Jeckie shrugged her shoulders.

"What's the use?" she said.

Albert suddenly rose, went out into the passage, and came back with a packet in his hand, which he presented to her.

"This is the stuff," he said. "Invaluable for children, invalids, and old people. You might try it on your father; it's grand stuff for old 'uns when they've lost their teeth. Lately I've done very nicely with it. What I want is to get a bigger connection with leading firms in some of these towns. I'm going to try a whole day here to-morrow. I've only one of these Scarhaven firms on my list at present. Now, you'll have an idea about where I should go, eh? Happen you can suggest…"

They continued talking for an hour or two, facing each other across the hearth, two broken things, with a past behind them, and a bottle between them, each secretly conscious of mutual knowledge, and neither daring to speak of it. They talked of anything but the past, any trifle of the moment; yet the consciousness of the past was there, spectre-like, and each felt it. And, at last, as the clock struck eleven, Jeckie rose and lighted a candle.

"I'll show you your room," she said. "You can depend on the bed being well-aired; I'm always particular about that; and there's everything you'll want. And I'll have a good breakfast ready at half-past eight."

When she had shown Albert to his room she went downstairs again, and, gathering the Paisley shawl about her, sat in front of the fire, staring at it and thinking, until the red ashes grew grey, and the grey ashes white. It was past midnight then, but she had so sat, and so heard the clocks strike twelve for many a long year.
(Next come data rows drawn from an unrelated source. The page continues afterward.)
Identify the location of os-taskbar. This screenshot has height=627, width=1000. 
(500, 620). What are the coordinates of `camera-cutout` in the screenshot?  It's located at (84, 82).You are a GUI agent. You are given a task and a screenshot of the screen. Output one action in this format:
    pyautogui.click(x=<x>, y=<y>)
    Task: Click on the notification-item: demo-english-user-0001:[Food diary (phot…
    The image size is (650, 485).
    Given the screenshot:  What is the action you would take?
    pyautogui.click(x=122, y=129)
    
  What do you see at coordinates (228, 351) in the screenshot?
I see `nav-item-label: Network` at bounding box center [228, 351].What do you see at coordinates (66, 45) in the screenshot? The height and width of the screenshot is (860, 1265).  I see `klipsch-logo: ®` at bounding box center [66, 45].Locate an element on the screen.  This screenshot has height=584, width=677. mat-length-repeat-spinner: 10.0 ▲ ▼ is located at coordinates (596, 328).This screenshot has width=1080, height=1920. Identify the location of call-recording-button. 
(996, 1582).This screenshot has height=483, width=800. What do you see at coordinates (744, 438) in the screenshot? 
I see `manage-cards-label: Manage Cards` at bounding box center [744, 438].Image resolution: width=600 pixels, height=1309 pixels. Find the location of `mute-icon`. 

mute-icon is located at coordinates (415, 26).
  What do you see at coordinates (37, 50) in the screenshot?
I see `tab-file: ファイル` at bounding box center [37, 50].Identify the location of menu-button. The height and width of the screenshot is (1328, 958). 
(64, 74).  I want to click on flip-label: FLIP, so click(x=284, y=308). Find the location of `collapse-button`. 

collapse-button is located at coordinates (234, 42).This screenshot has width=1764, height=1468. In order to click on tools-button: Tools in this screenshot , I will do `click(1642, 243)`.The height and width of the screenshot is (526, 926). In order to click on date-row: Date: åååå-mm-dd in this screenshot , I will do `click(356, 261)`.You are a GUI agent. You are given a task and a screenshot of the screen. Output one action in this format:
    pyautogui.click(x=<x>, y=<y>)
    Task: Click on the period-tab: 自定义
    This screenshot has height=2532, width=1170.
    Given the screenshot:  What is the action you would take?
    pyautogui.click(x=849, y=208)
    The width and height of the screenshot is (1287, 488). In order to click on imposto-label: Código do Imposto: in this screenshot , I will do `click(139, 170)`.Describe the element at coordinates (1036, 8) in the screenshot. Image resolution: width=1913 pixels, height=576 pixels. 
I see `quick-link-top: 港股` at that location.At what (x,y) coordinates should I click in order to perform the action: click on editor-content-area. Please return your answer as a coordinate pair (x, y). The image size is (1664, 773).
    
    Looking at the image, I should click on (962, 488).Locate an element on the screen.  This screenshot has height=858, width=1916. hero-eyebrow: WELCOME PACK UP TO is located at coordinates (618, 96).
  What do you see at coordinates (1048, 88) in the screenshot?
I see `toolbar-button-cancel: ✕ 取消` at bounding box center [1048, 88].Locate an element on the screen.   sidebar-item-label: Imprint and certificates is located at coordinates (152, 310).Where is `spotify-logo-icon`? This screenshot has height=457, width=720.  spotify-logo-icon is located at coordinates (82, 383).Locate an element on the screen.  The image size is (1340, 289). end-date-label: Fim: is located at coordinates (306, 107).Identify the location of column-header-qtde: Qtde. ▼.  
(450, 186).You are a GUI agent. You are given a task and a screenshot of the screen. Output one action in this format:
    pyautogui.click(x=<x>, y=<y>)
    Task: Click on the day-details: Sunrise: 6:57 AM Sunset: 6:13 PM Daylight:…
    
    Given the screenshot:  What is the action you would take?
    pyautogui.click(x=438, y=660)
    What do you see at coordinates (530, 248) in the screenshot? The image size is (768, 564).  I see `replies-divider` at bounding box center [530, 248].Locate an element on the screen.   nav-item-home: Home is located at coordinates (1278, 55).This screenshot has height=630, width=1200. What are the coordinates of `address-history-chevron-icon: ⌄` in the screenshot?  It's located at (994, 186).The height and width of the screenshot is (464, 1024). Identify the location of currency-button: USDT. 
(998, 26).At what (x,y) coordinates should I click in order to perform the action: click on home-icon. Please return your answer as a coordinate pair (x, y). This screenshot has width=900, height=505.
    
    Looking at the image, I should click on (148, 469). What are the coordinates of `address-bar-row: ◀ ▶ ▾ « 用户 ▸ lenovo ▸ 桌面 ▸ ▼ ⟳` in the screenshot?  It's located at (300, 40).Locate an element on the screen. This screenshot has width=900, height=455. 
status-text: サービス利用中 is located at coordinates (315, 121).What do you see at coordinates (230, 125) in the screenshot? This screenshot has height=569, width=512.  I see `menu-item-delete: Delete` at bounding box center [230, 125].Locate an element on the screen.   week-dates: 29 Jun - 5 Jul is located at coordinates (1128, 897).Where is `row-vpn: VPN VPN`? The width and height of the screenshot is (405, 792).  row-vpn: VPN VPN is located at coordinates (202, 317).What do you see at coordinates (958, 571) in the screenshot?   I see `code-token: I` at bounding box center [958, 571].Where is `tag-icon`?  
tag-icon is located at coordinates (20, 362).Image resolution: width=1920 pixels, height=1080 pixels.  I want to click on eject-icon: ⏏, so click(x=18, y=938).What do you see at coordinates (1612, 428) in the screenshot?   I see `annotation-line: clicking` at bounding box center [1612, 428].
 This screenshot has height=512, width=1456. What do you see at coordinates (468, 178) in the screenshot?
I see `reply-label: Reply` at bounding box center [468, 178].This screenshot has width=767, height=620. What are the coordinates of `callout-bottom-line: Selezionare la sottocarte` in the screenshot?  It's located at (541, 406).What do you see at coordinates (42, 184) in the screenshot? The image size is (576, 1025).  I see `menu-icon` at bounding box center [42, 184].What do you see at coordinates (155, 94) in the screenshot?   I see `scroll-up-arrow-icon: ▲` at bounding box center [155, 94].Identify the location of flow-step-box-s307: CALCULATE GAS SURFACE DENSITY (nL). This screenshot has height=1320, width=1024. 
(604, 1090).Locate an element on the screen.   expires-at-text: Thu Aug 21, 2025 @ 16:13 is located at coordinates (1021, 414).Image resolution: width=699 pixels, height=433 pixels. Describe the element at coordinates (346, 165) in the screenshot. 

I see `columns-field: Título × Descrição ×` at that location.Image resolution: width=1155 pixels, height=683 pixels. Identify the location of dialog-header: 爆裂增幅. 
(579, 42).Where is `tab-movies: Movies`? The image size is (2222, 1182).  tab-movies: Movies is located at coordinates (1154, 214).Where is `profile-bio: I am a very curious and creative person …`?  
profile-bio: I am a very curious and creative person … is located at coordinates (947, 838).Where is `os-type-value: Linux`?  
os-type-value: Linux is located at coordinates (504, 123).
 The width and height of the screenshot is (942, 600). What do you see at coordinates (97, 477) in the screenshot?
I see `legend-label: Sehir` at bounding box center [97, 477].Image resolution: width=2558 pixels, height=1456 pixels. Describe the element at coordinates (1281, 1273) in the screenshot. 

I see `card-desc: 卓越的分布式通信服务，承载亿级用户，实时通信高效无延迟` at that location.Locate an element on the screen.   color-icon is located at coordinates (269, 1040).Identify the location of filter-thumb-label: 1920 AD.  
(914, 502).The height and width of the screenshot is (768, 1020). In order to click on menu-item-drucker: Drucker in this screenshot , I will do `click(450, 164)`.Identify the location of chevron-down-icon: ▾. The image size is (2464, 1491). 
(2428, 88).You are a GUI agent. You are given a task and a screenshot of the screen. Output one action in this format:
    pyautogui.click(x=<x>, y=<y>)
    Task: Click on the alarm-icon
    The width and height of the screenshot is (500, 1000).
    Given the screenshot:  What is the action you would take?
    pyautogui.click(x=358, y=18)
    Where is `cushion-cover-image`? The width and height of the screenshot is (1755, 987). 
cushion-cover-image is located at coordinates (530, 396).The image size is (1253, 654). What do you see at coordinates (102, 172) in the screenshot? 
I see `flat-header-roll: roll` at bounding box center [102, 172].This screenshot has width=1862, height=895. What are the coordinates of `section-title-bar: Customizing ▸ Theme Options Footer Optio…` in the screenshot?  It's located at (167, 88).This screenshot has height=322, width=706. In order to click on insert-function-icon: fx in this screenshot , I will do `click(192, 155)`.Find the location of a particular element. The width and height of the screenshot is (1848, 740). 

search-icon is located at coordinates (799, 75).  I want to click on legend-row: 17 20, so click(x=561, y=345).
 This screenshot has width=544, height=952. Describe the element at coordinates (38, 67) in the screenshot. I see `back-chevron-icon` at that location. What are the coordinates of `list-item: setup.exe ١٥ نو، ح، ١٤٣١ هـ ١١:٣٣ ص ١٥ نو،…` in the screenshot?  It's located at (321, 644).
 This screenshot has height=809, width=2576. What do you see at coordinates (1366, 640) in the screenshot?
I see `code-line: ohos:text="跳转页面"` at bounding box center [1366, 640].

"As sure as I'm a born woman," she muttered, she rose at last, "it was Ben Scholes's spirit 'at I saw that night! And I were none wrong when I said to Revis 'at I didn't know what I gave for that land! for who knows what I'll have to pay for it yet! But I've kept paying, and paying, and paying, on account; but what about t'balance?"

She went slowly and heavily upstairs and looked in on Farnish. The old man was fast asleep, his hands clasped over his breast.

"He's all right," she muttered as she left his room. "He never had any great love of money."

Albert found a good breakfast of eggs and bacon ready for him when he came down in the morning, and did justice to it. Jeckie stood by the fire and talked to him while he ate, but again there was no reference to the past. And before nine o'clock he had got into his coat and hat, to start out on his round.

"I want to get done by four," he said. "I must go on to Kingsport to-night. So now – what do I owe?"

"Why if you give me three-and-six, it'll do," answered Jeckie. With the coins which he gave her still in her hand, she followed him to the street door and looked out into a grey sea-fog that was rolling slowly up the street. She continued to look when he had said good-bye and gone quickly away … she watched his disappearing figure until the sea-fog swallowed it up. She went back to the living-room then, and took down from the mantelpiece an old lustre-jug which she had treasured all through her life, since the time of her girlhood at Applecroft, and in which she now kept her small change. And as she dropped the three-and-six in it, the lustre-jug slipped from her fingers, and was broken into fragments on the hearthstone. Presently, she picked up the fragments and went out into the yard behind the house and threw them away on the dustheap; bits of pot, not more shattered than her own self.